Saturday, 10 April 2021

Cormac McCarthy - The Crossing

 

 Rating: 4/5

Review:
Extraordinary and haunting
 
This is another extraordinary and haunting book from Cormac McCarthy. It’s not as consistently brilliant as All The Pretty Horses, but it is still full of remarkable language, exceptional imagery and powerful depictions of youthful masculinity adrift.
 
There are similarities to All The Pretty Horses, as the young Billy, with and without his brother Boyd, ventures across the border from the USA into Mexico seeking various things, some tangible and some not. The plot is hard to summarise and it sprawls a bit sometimes, but it’s a story of a young man adrift in the world, unsure of whom to rely on and of what really matters. Much of the time he seems to be pursuing things or ideas of things which he thinks will bring him some peace. It is often bleak and often reflective; McCarthy never hammers any message home, but important reflections emerge strongly from his use of language and out of a fantastically evoked background. There is something completely compelling about the rhythmic, almost biblical prose whose only punctuation is full stops and question marks. There is also an almost Zen-like quality to the quietly insistent descriptions of both the minutiae and immensities of things and places giving rise to sentences like this, as Billy wakes in the night:
“He could hear the horse step in its hobbles and hear the grass rip softly in the horse’s mouth and hear it breathing or the toss of its tail and he saw afar to the south beyond the Hatchet Mountains the flare of lightning over Mexico and he knew that he would not be buried in this valley but in some distant place among strangers and he looked out to where the grass was running in the wind under the cold starlight as if it were the earth itself hurtling headlong and he said softly before he slept again that the one thing he knew of all things claimed to be known was that there was no certainty.”

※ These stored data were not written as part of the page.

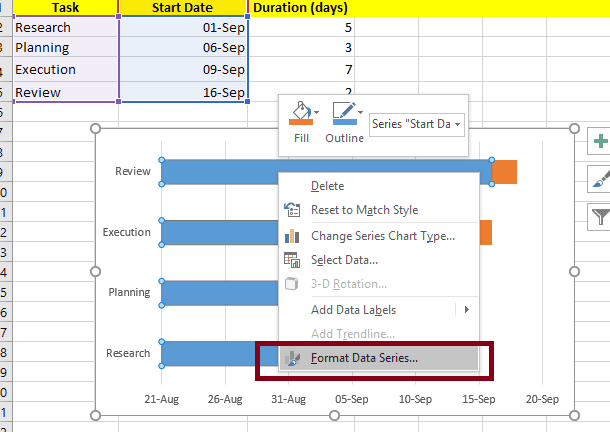Screen dimensions: 610x432
Task: Open the Series "Start Da" dropdown
Action: [x=416, y=124]
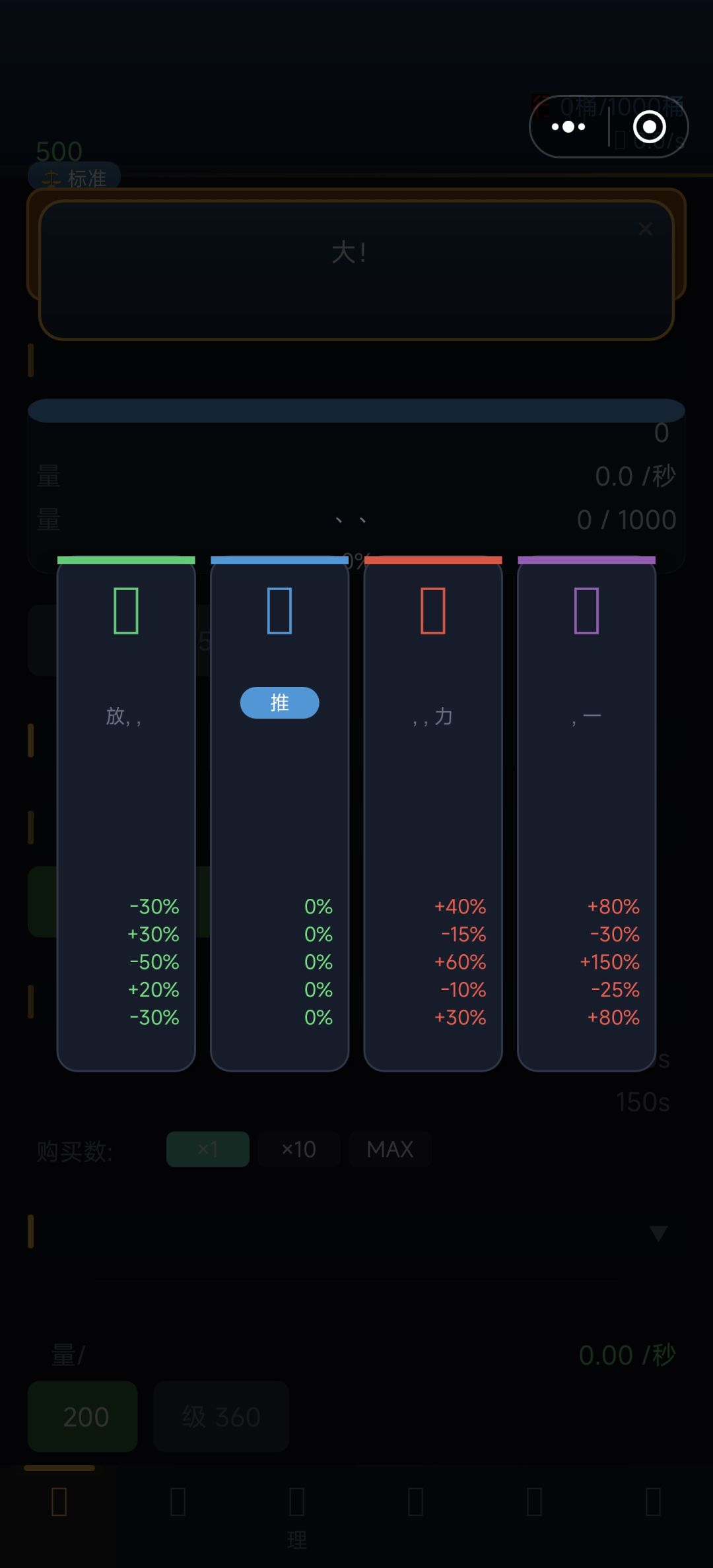713x1568 pixels.
Task: Select the purple outlined card icon
Action: pos(586,610)
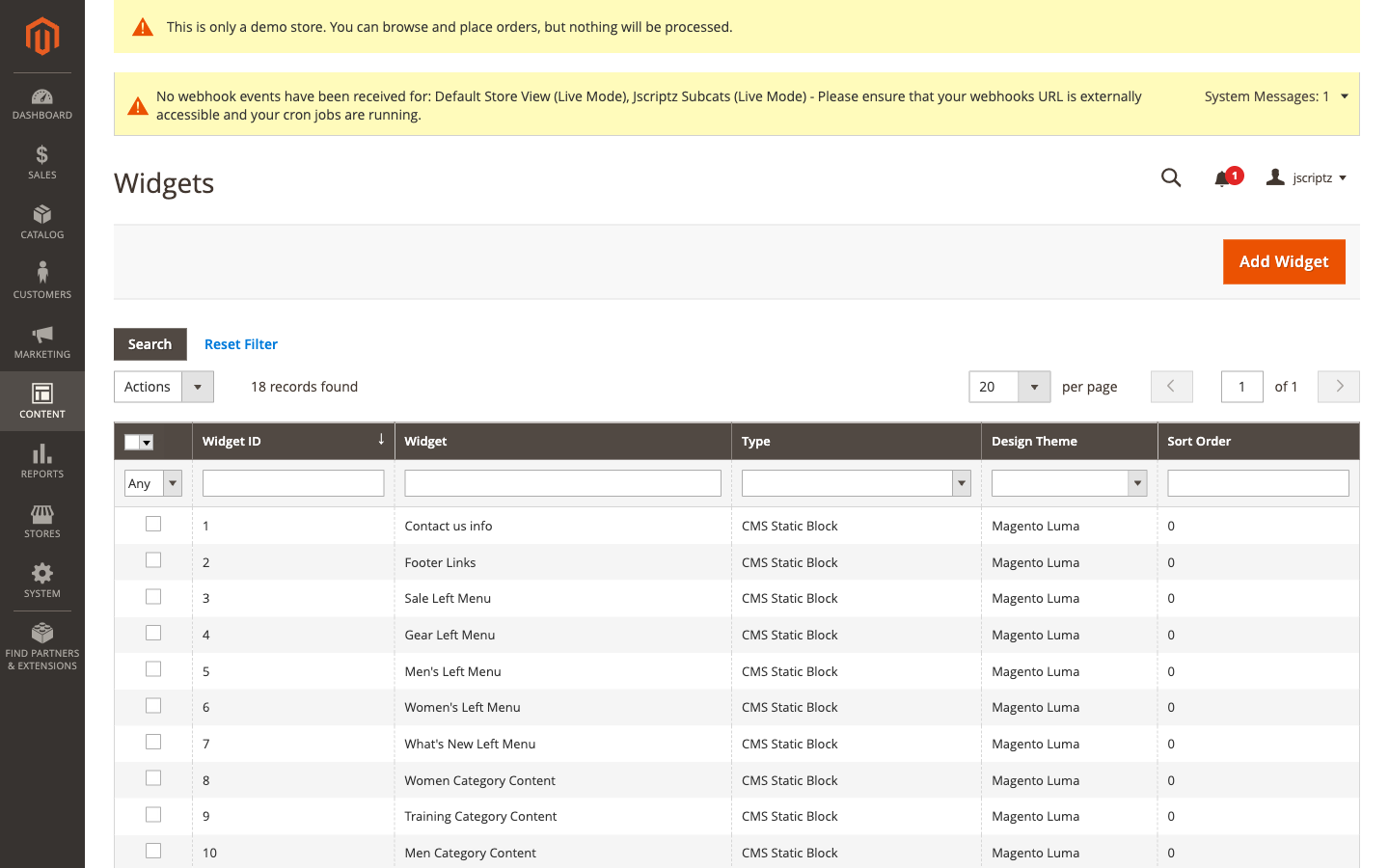This screenshot has width=1389, height=868.
Task: Open the jscriptz account menu
Action: tap(1306, 177)
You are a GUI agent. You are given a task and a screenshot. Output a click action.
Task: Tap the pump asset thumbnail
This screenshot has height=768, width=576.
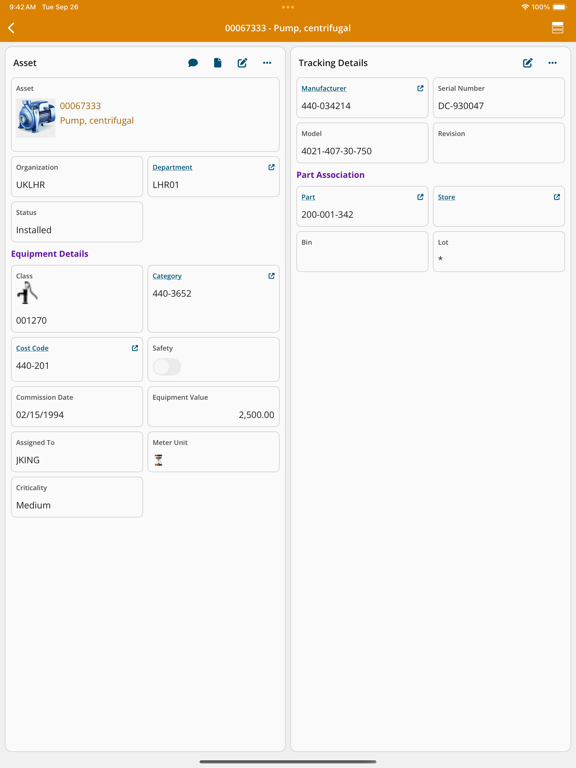point(36,118)
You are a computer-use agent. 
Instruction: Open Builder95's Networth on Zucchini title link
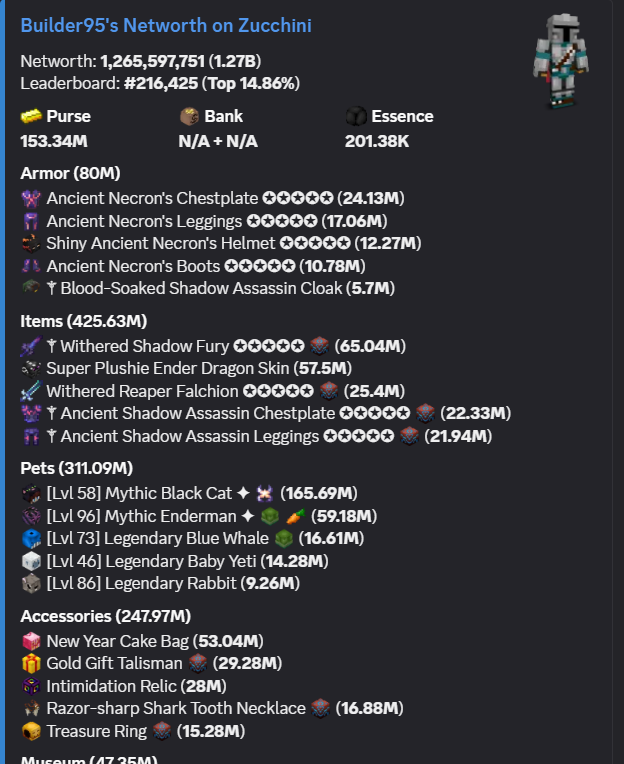coord(166,25)
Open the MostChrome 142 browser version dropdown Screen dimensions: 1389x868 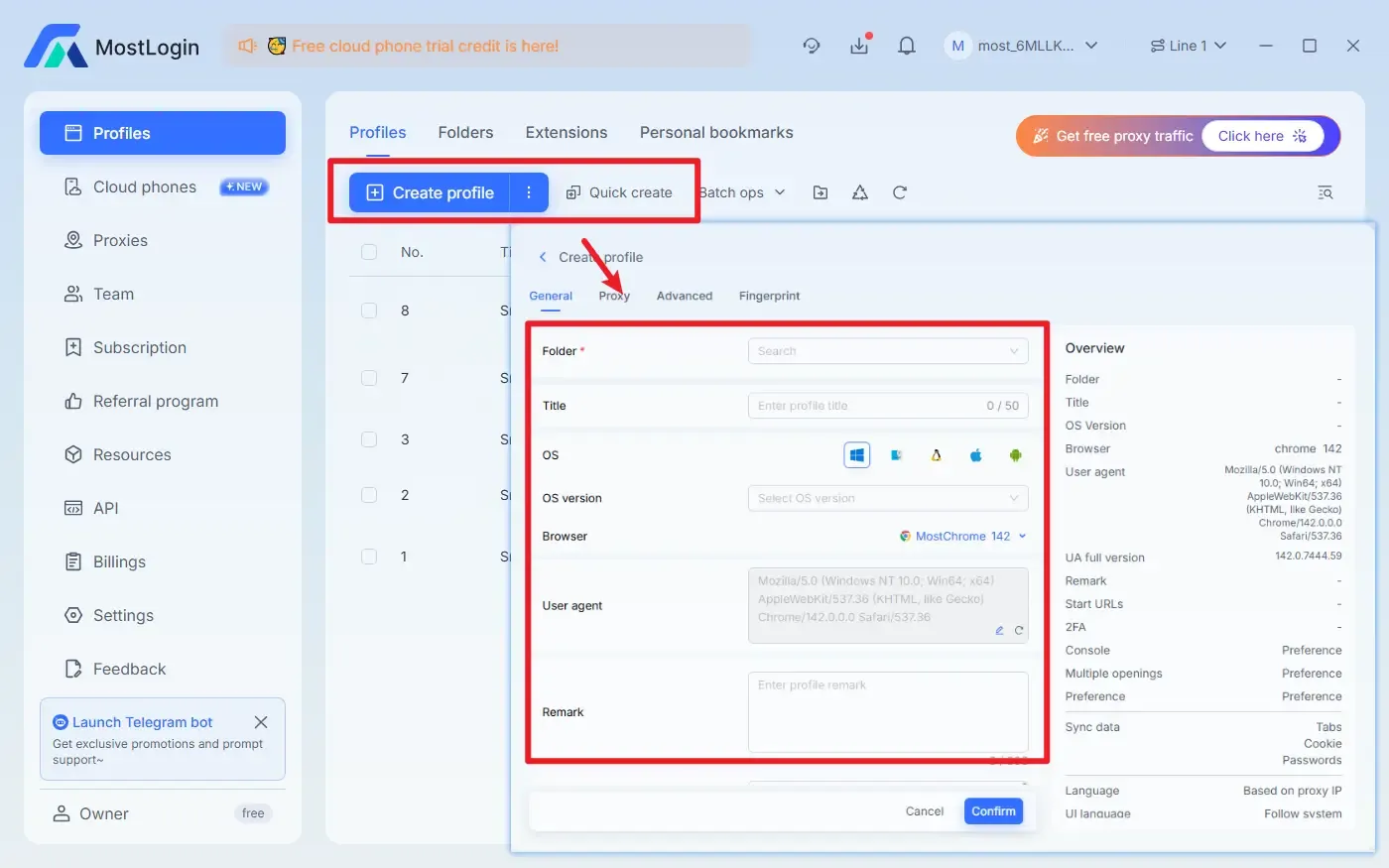click(x=962, y=536)
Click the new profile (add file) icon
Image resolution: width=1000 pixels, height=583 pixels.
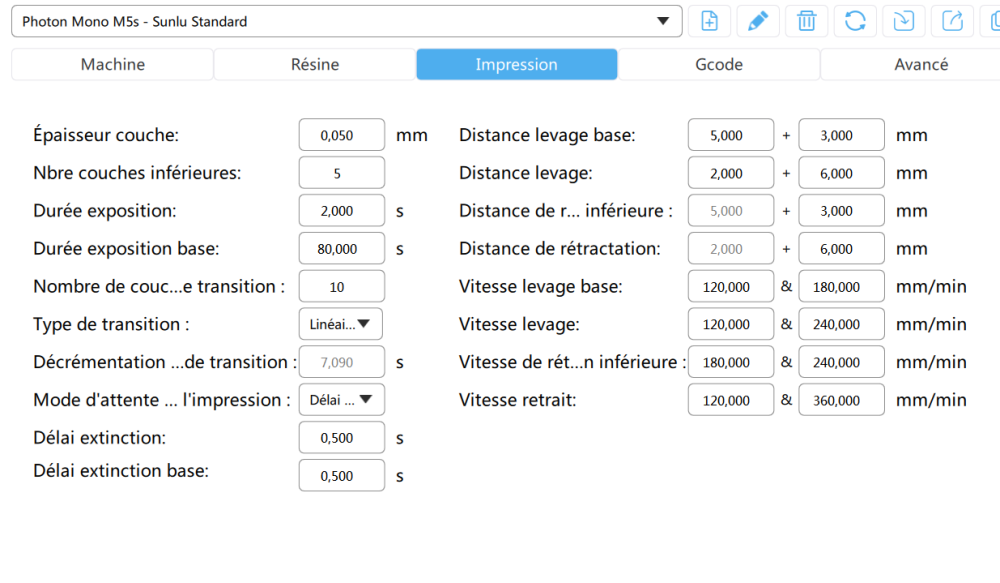tap(710, 21)
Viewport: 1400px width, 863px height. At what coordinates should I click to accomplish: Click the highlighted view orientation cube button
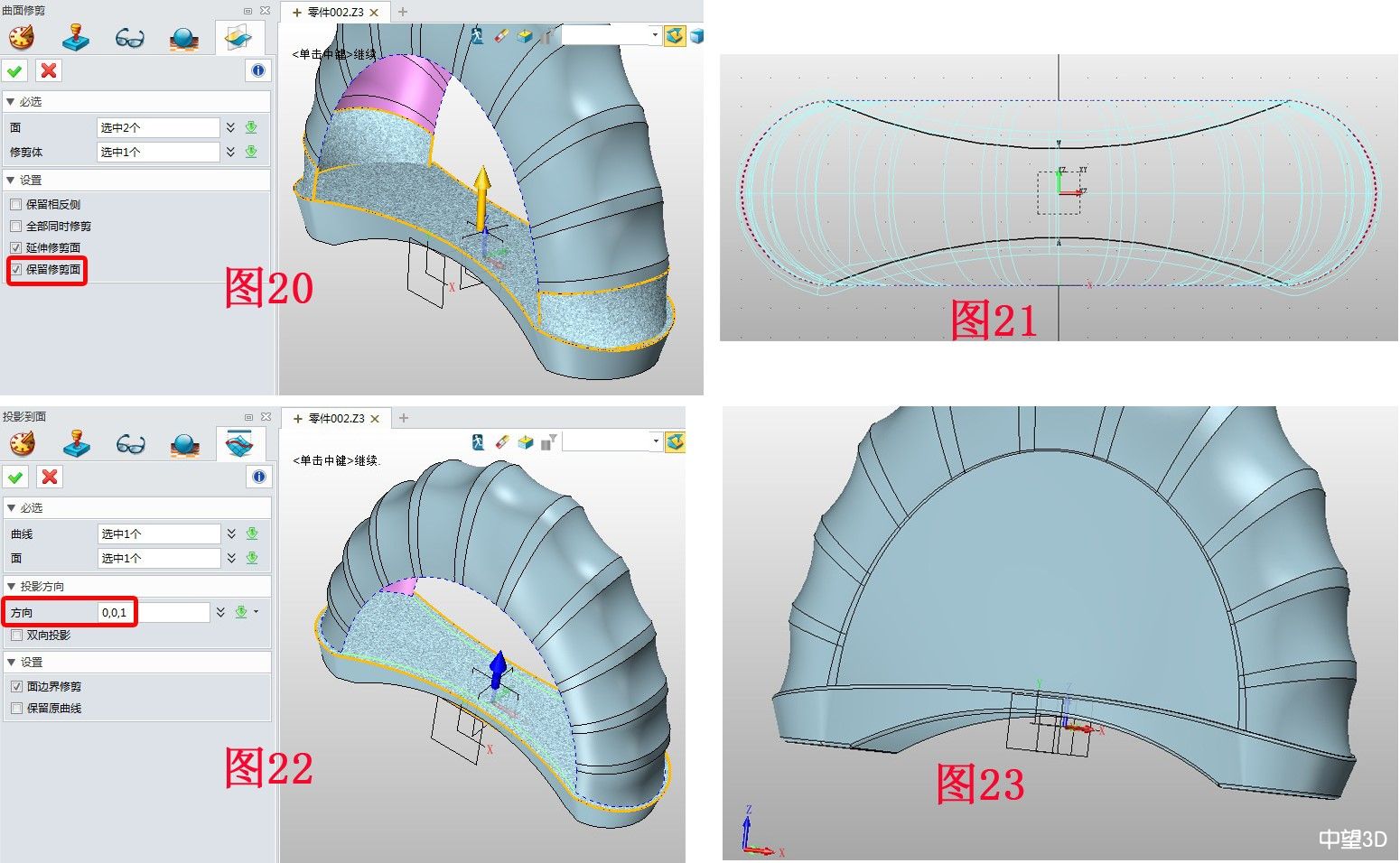(673, 35)
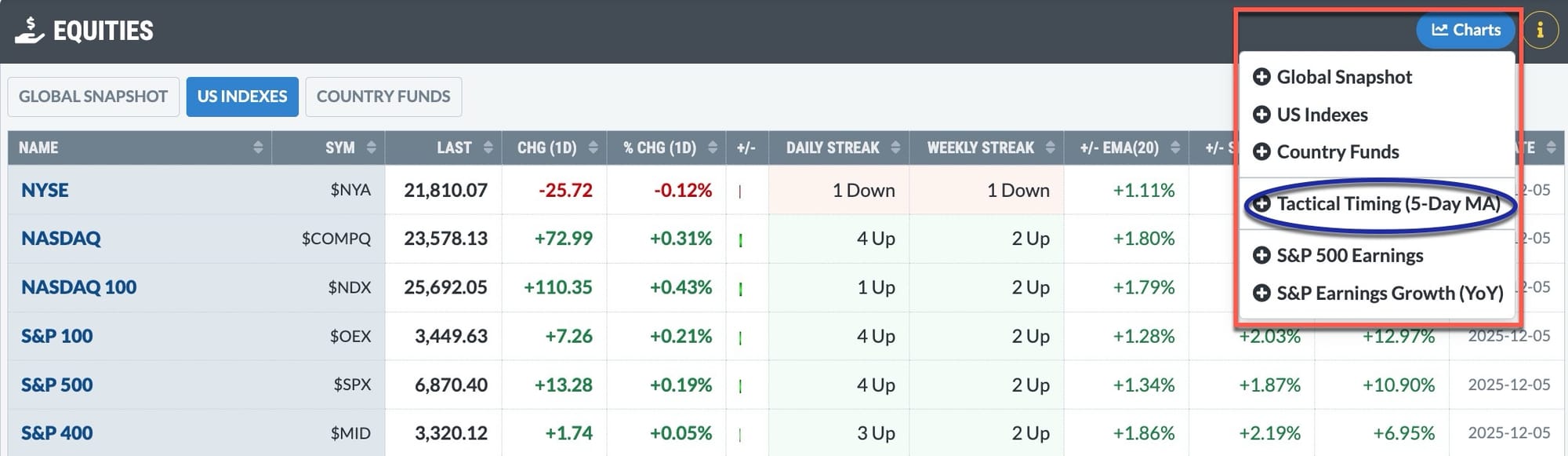Viewport: 1568px width, 456px height.
Task: Click plus icon beside S&P Earnings Growth
Action: point(1261,293)
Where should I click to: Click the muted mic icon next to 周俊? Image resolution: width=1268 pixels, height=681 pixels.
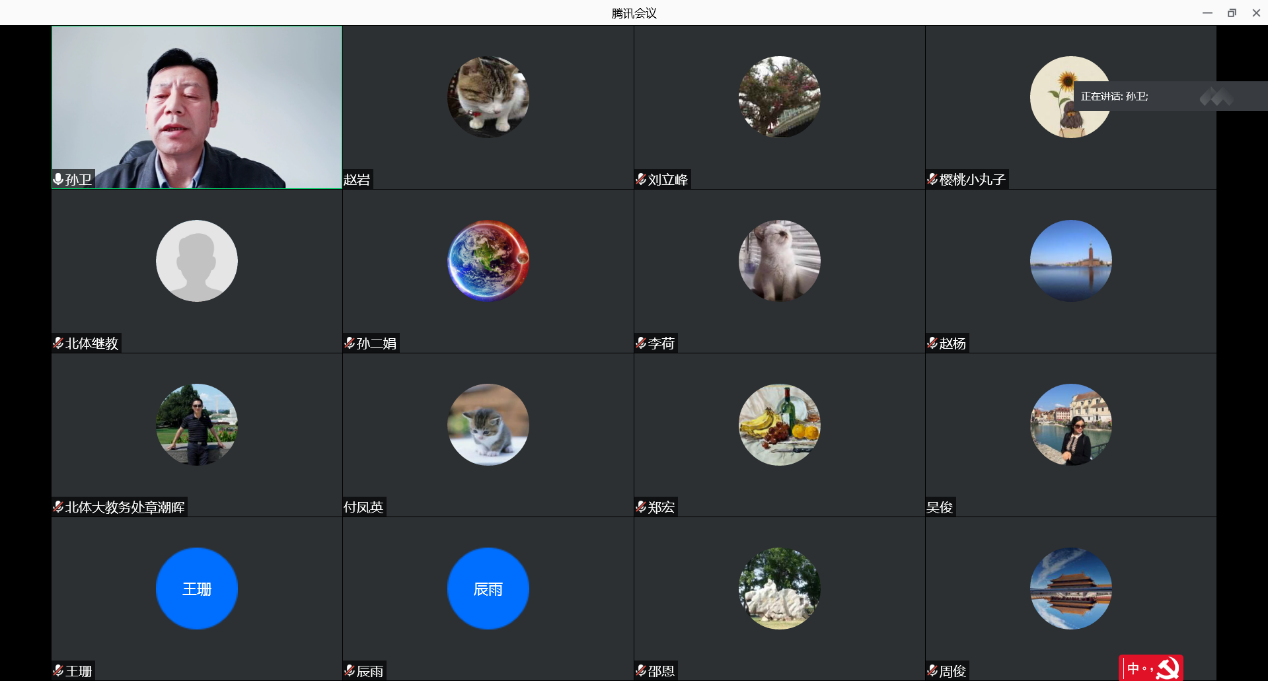pos(932,672)
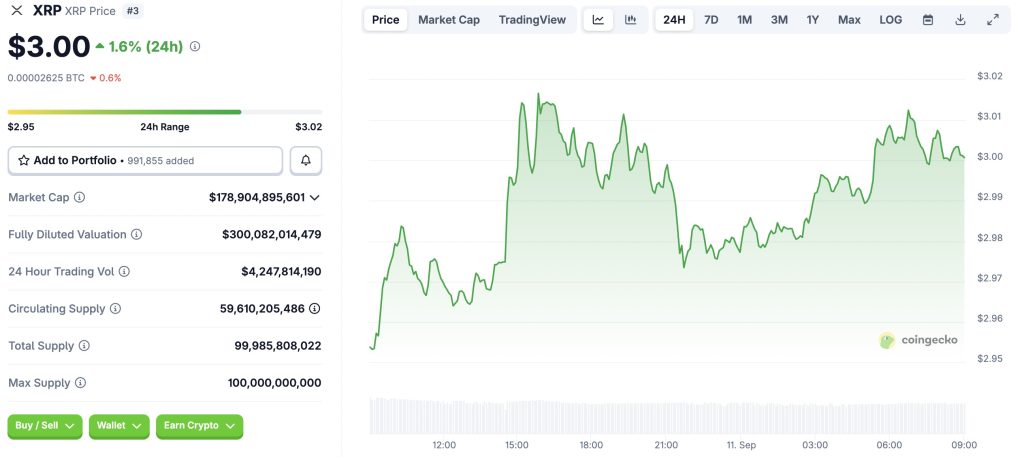Switch to the TradingView tab
Screen dimensions: 1024x457
click(532, 20)
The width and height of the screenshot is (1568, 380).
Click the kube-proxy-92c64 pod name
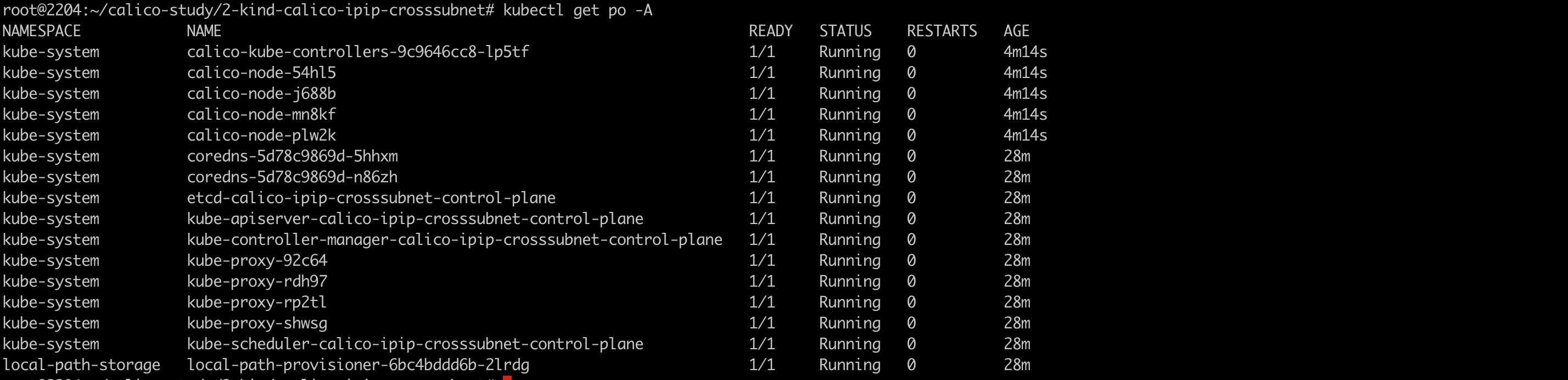257,261
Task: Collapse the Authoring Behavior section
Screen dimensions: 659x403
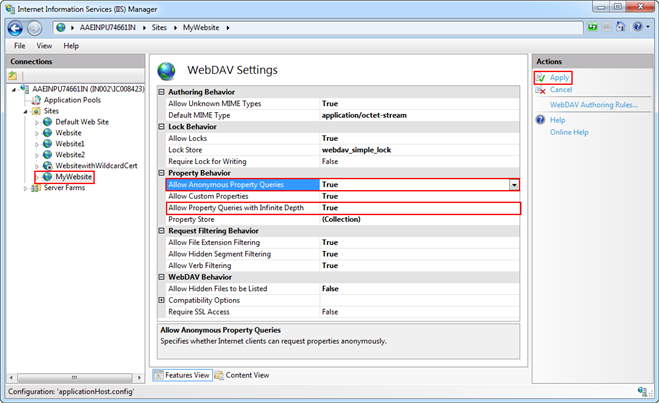Action: 162,92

There are also beautifully painted contrasts between the great hospitality and generosity of the people and also the violence and lawlessness of Mexico in the time before the Second World War, the laconic language of the two American brothers and the lengthy philosophical discourse of the Mexicans, and much more besides.

I did find the first third of the book hard going at times and there are some longeurs later on, too – party because those discourses by random strangers became a bit much from time to time. However, I remained gripped and sometimes very moved and, after a suitable break to digest this one, will certainly read Cities Of The Plain, the third in the trilogy. Recommended.